暗室裏沉默著, 湯與綿鬆了牙,把頭放在男生肩頸邊,清爽中夾雜著一絲淡淡的煙草味進入他的鼻息, 很淡, 卻難以忽視。
湯與綿沒忍住埋頭輕嗅了嗅。
徹底吸入的那一瞬他也說不清楚,就跟貓聞到了貓薄荷似的, 頭腦變得暈乎乎的。
他自以為此舉悄無聲息,就在他忍不住準備再吸一下, 後頸忽然被不輕不重捏了捏。
!
湯與綿陡然一激靈, 身體跟觸到了電門似的顫了下。
過激的反應令隋讓意外, 手指壞心眼的又捏了兩下, 懷裏的人立刻撐不住哆嗦出聲:“別……”
“嗯?”
隋讓佯作沒聽見,指尖漫不經心在微凸的頸骨上試探性搔。刮了一下。
!!!
湯與綿直接炸開了!
他反射性弓起腰,右手慌亂地捏住衣服下擺往下扯。
湯與綿從來不知道自己後頸敏, 感程度如此致命,就跟漏電了似的,要不是自己及時咬住唇,就要叫出聲了。

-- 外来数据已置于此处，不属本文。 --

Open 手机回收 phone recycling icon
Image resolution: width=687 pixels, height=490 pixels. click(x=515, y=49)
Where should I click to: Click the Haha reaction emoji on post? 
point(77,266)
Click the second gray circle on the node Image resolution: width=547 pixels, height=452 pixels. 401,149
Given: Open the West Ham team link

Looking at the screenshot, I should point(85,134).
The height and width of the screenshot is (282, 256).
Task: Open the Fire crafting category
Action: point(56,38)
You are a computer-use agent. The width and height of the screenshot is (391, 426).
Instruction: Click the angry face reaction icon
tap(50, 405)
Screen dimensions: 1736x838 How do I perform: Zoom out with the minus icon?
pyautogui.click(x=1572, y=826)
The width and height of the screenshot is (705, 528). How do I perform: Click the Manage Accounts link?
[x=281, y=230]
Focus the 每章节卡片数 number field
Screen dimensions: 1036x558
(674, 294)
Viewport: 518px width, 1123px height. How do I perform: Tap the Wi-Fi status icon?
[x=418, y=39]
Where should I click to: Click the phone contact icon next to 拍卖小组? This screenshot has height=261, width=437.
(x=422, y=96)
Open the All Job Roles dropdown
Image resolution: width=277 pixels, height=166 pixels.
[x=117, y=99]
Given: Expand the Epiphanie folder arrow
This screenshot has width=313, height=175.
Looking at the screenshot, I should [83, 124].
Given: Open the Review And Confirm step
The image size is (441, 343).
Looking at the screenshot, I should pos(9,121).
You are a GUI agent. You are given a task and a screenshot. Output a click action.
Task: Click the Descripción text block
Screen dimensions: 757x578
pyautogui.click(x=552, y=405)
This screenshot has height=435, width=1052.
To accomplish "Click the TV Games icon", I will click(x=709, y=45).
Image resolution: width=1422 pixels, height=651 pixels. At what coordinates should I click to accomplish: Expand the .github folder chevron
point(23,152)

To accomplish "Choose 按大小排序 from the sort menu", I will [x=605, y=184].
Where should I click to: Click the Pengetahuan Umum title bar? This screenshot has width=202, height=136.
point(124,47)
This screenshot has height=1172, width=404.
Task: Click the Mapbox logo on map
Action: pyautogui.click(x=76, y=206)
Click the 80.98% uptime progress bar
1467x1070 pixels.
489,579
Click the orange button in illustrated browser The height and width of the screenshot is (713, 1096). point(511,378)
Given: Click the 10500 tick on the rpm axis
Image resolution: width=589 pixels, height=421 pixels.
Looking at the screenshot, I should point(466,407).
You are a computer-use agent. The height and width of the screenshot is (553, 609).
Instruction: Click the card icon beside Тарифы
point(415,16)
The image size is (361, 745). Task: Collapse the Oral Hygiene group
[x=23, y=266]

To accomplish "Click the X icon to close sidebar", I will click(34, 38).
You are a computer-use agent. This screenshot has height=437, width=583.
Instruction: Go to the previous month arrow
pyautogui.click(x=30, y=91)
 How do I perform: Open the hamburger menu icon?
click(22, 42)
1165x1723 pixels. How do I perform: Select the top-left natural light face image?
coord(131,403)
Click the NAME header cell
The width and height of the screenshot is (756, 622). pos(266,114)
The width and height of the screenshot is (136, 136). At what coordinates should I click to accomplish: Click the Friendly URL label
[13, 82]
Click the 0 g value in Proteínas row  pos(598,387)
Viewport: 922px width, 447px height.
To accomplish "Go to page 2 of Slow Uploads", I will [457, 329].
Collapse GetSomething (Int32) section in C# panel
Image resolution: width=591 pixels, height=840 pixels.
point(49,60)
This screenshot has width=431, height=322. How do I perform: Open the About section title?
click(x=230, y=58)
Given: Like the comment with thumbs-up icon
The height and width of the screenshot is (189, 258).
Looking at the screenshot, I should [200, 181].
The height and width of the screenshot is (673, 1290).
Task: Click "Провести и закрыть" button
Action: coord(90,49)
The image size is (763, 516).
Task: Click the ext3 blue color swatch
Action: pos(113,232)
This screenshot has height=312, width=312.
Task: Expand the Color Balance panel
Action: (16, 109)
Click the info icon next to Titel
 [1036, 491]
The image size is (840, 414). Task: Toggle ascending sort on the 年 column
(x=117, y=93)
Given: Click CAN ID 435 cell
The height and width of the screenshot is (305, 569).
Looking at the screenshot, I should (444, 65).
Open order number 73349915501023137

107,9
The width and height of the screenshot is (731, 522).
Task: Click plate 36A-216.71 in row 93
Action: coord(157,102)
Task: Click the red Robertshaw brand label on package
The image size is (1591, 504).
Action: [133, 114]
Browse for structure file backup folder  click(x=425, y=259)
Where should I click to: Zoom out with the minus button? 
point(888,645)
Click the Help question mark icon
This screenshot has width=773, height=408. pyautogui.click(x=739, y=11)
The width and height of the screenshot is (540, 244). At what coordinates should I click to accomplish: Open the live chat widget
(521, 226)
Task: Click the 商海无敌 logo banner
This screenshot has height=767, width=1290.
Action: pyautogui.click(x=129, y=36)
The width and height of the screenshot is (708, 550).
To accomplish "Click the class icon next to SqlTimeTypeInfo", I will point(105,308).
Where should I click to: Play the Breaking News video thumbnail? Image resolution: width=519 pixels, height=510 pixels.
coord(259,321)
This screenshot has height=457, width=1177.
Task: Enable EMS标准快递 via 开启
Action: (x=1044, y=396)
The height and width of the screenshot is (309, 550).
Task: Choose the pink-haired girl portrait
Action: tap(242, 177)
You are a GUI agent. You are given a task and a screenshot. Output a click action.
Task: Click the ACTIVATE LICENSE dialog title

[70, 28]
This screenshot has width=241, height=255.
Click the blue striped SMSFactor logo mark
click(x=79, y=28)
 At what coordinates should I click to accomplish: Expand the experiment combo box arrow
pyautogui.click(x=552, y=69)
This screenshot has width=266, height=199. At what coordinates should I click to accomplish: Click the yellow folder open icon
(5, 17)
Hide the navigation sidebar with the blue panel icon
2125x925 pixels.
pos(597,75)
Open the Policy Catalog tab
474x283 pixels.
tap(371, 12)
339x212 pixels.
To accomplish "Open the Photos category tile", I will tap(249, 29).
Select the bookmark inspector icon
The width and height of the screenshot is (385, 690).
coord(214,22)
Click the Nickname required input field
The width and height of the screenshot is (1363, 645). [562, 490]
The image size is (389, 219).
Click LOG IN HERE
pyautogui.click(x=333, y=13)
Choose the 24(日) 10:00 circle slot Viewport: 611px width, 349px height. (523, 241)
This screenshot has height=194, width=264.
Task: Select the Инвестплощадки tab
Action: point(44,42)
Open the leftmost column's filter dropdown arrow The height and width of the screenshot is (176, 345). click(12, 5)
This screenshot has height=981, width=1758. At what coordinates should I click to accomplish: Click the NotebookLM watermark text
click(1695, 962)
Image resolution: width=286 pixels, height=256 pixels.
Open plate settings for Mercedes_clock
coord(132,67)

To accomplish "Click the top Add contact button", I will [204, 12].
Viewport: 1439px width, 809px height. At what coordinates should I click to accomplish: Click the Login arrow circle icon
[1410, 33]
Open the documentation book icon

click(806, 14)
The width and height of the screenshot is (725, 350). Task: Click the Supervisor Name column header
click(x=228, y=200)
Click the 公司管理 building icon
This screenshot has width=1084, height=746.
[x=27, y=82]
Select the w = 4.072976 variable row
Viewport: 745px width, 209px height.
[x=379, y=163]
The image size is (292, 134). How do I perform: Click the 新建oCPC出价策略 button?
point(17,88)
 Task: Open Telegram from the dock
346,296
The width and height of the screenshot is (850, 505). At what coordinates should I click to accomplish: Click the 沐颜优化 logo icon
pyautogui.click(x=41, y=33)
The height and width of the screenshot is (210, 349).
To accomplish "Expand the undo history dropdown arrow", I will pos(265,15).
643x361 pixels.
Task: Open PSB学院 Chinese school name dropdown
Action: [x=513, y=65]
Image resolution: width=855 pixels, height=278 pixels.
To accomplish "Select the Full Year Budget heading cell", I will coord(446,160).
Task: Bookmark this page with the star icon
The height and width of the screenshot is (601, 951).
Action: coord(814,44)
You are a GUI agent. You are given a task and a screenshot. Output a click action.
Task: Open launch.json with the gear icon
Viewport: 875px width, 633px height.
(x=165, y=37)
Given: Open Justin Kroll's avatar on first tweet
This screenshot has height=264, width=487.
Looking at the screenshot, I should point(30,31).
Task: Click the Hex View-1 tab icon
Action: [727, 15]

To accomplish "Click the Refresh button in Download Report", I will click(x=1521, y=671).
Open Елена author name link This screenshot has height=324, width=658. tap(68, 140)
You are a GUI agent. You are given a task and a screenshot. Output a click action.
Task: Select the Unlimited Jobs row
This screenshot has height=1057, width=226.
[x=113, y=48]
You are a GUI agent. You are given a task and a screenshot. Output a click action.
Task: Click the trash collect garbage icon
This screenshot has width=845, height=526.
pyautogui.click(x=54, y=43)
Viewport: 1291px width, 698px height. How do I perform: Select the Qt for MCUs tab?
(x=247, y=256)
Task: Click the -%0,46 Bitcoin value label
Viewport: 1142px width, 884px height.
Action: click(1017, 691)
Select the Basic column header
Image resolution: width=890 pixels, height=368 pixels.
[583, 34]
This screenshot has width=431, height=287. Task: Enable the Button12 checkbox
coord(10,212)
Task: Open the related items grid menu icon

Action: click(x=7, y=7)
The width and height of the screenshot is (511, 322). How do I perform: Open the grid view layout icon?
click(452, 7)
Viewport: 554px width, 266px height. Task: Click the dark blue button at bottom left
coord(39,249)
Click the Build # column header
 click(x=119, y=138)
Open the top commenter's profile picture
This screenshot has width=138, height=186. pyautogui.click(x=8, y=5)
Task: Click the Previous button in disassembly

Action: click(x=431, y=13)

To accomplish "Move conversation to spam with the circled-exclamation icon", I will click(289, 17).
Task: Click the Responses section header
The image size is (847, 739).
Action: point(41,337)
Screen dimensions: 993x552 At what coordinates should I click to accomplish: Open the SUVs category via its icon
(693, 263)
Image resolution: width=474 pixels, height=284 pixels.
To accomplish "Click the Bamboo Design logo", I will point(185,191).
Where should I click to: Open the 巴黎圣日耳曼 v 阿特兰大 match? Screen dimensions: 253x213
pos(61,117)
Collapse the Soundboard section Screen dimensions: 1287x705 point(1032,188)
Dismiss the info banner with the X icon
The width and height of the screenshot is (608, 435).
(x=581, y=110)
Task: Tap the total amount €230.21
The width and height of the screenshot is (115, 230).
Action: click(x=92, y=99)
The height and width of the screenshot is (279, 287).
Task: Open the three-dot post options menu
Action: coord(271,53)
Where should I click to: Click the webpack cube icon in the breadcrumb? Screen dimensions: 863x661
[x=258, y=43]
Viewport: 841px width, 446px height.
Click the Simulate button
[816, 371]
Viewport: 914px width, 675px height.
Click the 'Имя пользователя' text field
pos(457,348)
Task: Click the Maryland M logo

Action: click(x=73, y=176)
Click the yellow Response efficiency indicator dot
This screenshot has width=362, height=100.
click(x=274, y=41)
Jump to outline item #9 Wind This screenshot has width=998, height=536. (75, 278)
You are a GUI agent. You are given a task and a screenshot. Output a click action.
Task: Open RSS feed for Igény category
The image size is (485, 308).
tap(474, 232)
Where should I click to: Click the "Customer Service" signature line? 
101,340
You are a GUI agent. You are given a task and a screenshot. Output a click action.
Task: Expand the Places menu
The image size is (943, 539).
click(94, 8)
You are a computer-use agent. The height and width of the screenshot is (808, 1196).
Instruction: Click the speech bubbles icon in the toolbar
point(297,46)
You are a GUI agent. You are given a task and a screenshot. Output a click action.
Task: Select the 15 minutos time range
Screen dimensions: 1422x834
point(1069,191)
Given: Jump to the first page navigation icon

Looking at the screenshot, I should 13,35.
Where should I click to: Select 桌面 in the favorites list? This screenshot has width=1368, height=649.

偏偏“罪魁禍首”還一副置身事外的語氣問他:“怎麽了?”
湯與綿做了個深呼吸,悶聲:“沒,沒事。”
就是有點……有點奇怪。
這句湯與綿沒說。
隋讓嘴角輕揚,神色中有種得逞的愉悅,抬手輕揉了揉小學弟發頂。
發絲細軟, 暖呼呼的, 有點在摸一隻小貓貓頭的錯覺。
隋讓:“你頭發好軟。”
湯與綿閉了閉眼。
他想自己一定是瘋了,中毒了, 不然怎麽會覺得被男生摸頭也好舒服啊。
“你……別, ”湯與綿摸索著抓住他的胳膊:“這樣好奇怪。”
隋讓挑眉, 聲調柔和:“摸腦袋奇怪嗎。”
當然不是摸腦袋奇怪,是……是……
湯與綿不知如何表述自己的窘境,臉蛋燒得要命。
他此刻隻慶幸伸手不見五指,否則自己真的可以挖個洞鑽進去了。